Un discurso ortopédico, higiénico, que nos habla desde un Olimpo desdeñoso y ostenta –subrepticiamente– un vínculo naturalizado con la experiencia, una relación de privilegio con el campo de la vida cotidiana. Aspectos que explotan sibilinamente los clivajes conservadores de la sociedad chilena. Quizás el ciudadano Burgos parte de la siguiente inducción, a saber: la premisa de que el mundo comunista goza de una incidencia en las bases sociales. Ello lo hace concluir a regañadientes que la “testimonialidad” de esos “sujetos del trauma”, que padecieron los crueles vejámenes de la dictadura, puede contribuir a menguar la conflictividad en una especie de desarticulación –sibilina pero concreta– del “grito de la calle” –a la manera de quienes se proponen desactivar la presión social y fortalecen el cauce institucional–. De paso, el partido de Gladys vendría a validar una mayor penetración en el mundo popular en favor del nuevo conglomerado. Razones de gobernabilidad, razones de Estado. No hay motivaciones alternativas al orden de la pragmatología. De otro modo, no cabe la posibilidad de acuerdos programáticos con un Partido (DC) que hizo silencio en el mes de septiembre, que reivindica los beneficios del realismo y tiende a homologar desenfadadamente experiencias que no son estrictamente homogéneas, como Corea, Venezuela y Cuba –sin perjuicio de admitir el debate que aquí está en juego–.

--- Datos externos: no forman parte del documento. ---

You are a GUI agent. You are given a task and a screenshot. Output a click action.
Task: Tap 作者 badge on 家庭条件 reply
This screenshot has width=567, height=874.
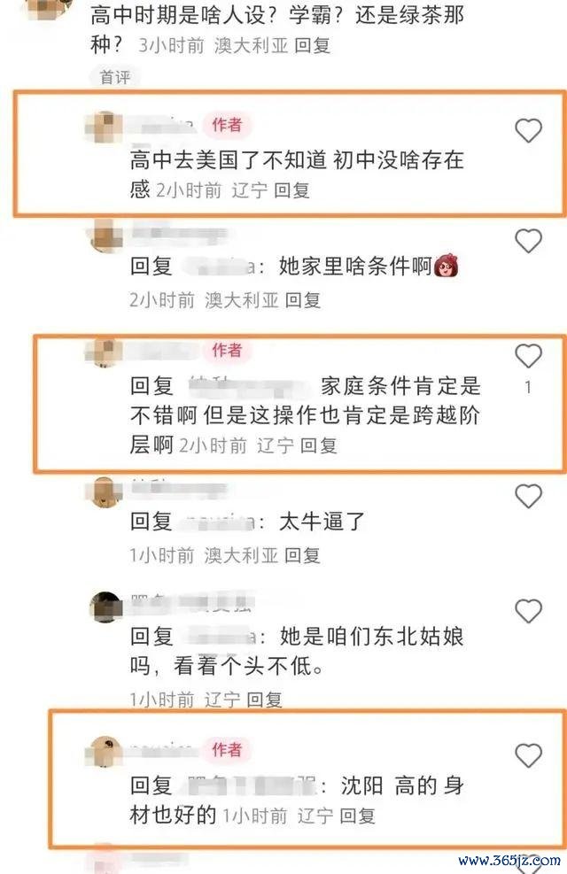[227, 350]
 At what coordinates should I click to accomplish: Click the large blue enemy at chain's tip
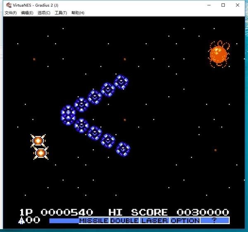(68, 114)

Por fin, la Nueva Mayoría se tropezará con ese conservadurismo ilustrado, una especie de “facheletismo” del orden qua orden, que hereda el legado de los consensos y el realismo impuesto por la Concertación. Todo indica que la victoria pírrica de la “nueva coalición” consistirá en bregar por un neoliberalismo corregido. He aquí algunos obstáculos para avanzar hacia una democracia radical. Por fin, es una operación retórica sostener que marchar por el programa de Bachelet es la tarea del presente. Otra cosa es levantar un vínculo estratégico con el programa. En principio habría que marchar por una sociedad que erosione las relaciones de dominación, por trascender el orden neoliberal, por dimensiones que nos devuelvan una perspectiva emancipatoria. Pero esa tarea difícilmente se puede lograr cuando buena parte del sentido común hace mimesis con el mundo de los Burgos.